Background: Toxicity and pharmacokinetics of gemcitabine (GCB) were evaluated in a rat model of isolated lung perfusion (ILuP) and compared to intravenous (iv) infusion.
Materials and methods: CC531S adenocarcinoma cells were incubated in vitro for 24 h with GCB. Cell survival was determined 4 days after GCB treatment with the sulforhodamine B test. In a first in vivo experiment, Wag/Rij rats underwent left ILuP with 20 mg/kg (n = 3), 40 mg/kg (n = 6), 80 mg/kg (n = 6), 160 mg/kg (n = 6), or 320 mg/kg (n = 6) of GCB and a control group (n = 6) with buffered starch. After 3 weeks, right pneumonectomy was performed. Furthermore, survival was determined for rats treated with iv infusion of 40 mg/kg (n = 10), 80 mg/kg (n = 10), 160 mg/kg (n = 10), or 320 mg/kg (n = 6) of GCB and a control group (n = 6) treated with saline (0.9% NaCl).
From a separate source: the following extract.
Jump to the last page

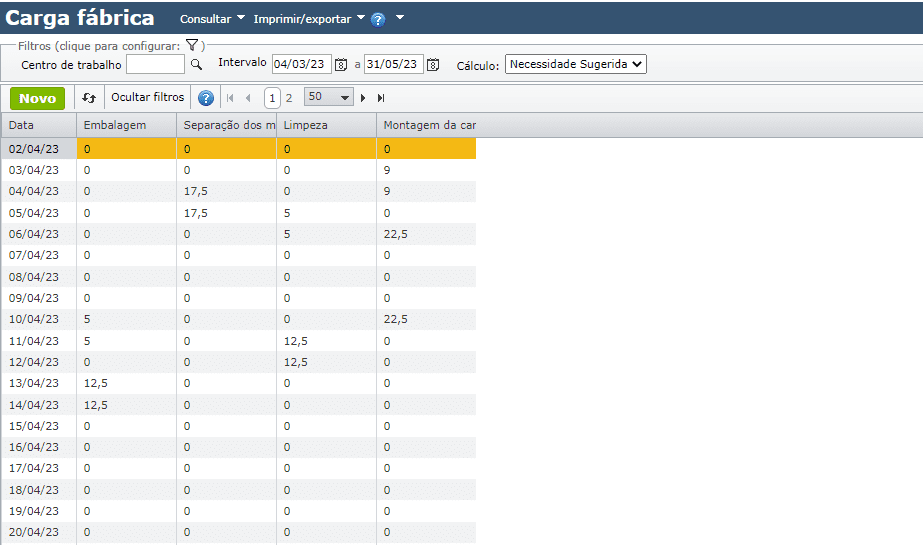(x=381, y=98)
In a second experiment lung and serum GCB levels were determined for rats treated with iv infusion (160 mg/kg, n = 6) and rats which had ILuP (160 mg/kg, n = 6; 320 mg/kg, n = 6).
Results: Incubation of the CC531S adenocarcinoma cells with GCB led to a 50% decrease (P < 0.05) in the number of cells compared to controls at a dose of 23.6 nM. After 90 days, the mortality for rats treated with 320 mg/kg iv GCB was 100% compared to 17% after ILuP for the same dose. ILuP with 160 and 320 mg/kg resulted in significantly higher lung levels of GCB compared to iv therapy without any systemic leakage.
Conclusions: GCB ILuP is well-tolerated to a maximum dose of 320 mg/kg and results in significantly higher GCB lung levels with undetectable serum levels compared to iv treatment.